Wednesday, April 8, 2020

Transcription by Kate Atkinson

Transcription by Kate Atkinson
Read by Fenella Woolgar
Published September 2018 by Little, Brown and Company
Source: audiobook checked out from my local library

Publisher’s Summary:
In 1940, eighteen-year old Juliet Armstrong is reluctantly recruited into the world of espionage. Sent to an obscure department of MI5 tasked with monitoring the comings and goings of British Fascist sympathizers, she discovers the work to be by turns both tedious and terrifying. But after the war has ended, she presumes the events of those years have been relegated to the past forever. 



Ten years later, now a radio producer at the BBC, Juliet is unexpectedly confronted by figures from her past. A different war is being fought now, on a different battleground, but Juliet finds herself once more under threat.

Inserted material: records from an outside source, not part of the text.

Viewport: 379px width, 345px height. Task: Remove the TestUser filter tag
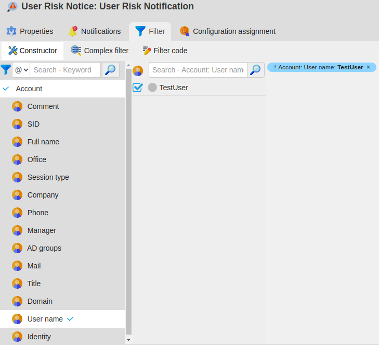tap(368, 67)
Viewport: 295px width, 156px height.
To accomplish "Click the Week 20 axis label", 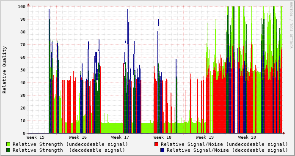I will coord(247,137).
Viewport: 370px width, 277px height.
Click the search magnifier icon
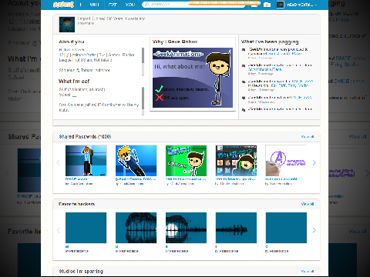click(x=146, y=5)
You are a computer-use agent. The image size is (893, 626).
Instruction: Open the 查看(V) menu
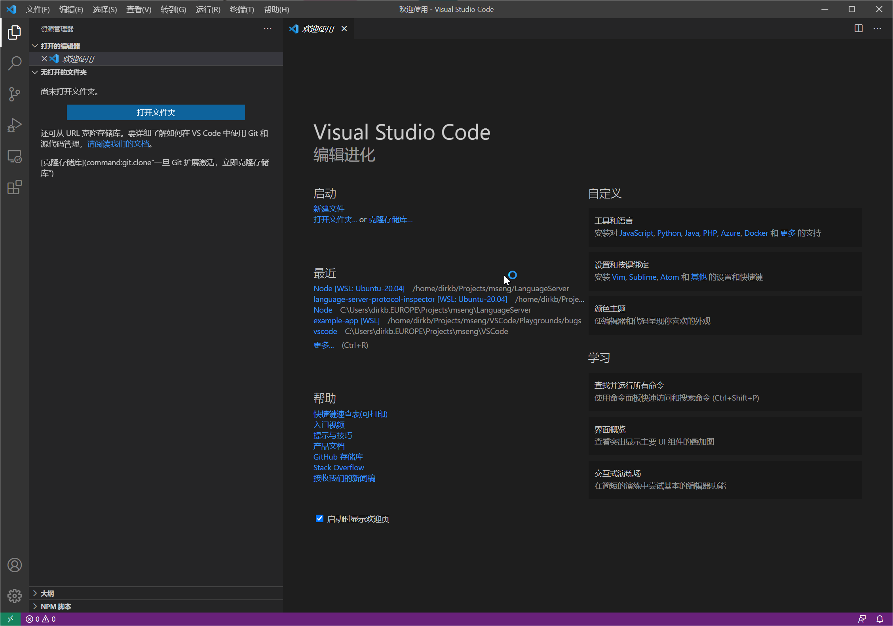click(138, 9)

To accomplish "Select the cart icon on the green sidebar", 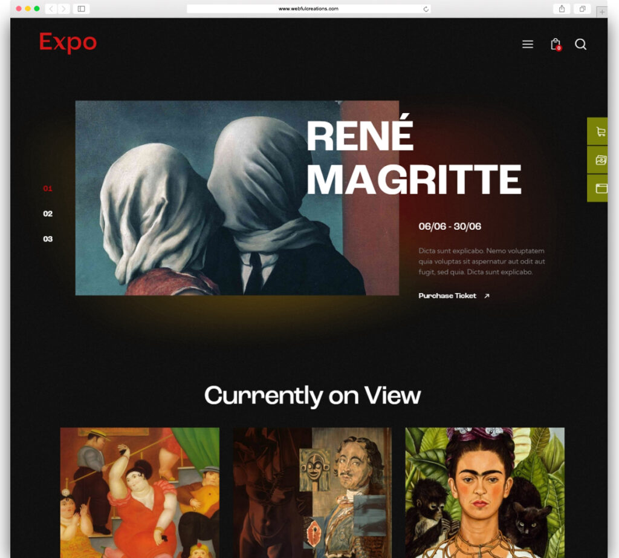I will pos(599,131).
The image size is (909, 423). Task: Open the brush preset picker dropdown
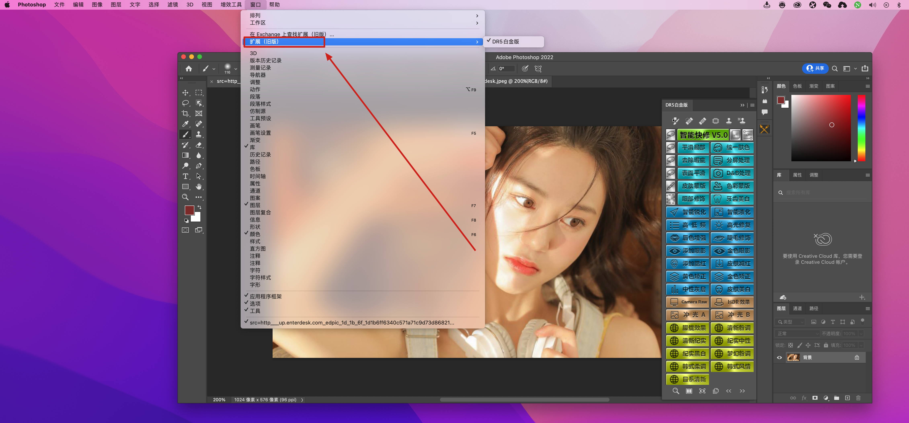[236, 69]
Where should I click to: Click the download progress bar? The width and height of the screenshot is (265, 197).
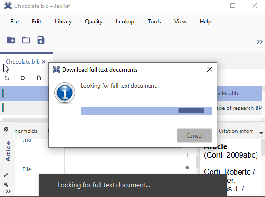(x=146, y=111)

A bill of reckoning is due, and she finally begins to realize that there is no action without consequence.

My Thoughts:
Let’s just start with the reading, shall we? Fenella Woolgar is marvelous and deserves to be recognized and if I wait to tell you about here until the end, you might have already stopped reading. This is the second of Atkinson’s books that I’ve listened to her read and, while I’m certain I would have been impressed with the books in print, Woolgar’s reading adds so much to the books. So much so that I’ve placed a hold on Tracy Chevalier’s latest, A Single Thread, for the sole reason that Woolgar is reading it.

Now, on to the story.
“Juliet had stopped going to that school, stopped preparing for that bright future, so that she could care for her mother—there had always been only the two of them—and had not returned after her mother’s death. It seemed impossible somehow. . . . That girl, transmuted by bereavement, had gone. And, as far as Juliet could tell, she had never really come back.”
Without any attachments, Julia is just the kind of girl MI5 is looking for. Young, naïve, and alone, she is easily scooped up into the world of espionage. Initially recruited into the secretarial pool, Julia is soon part of a “high tech” surveillance team. Her job is to transcribe recordings of meetings between an MI5 agent, Godfrey Toby who is posing as a German government agent, and a group of Fifth Columnists (“a group of secret sympathizers or supporters of an enemy that engage in espionage or sabotage within defense lines or national borders” – I had to look it up and thought you might not know that phrase, either). It’s dull work in the beginning and, as the only woman on the team, Juliet is often called on to do the kinds of things the men think of as “women’s work.” Our girl Juliet is keenly aware of the slight.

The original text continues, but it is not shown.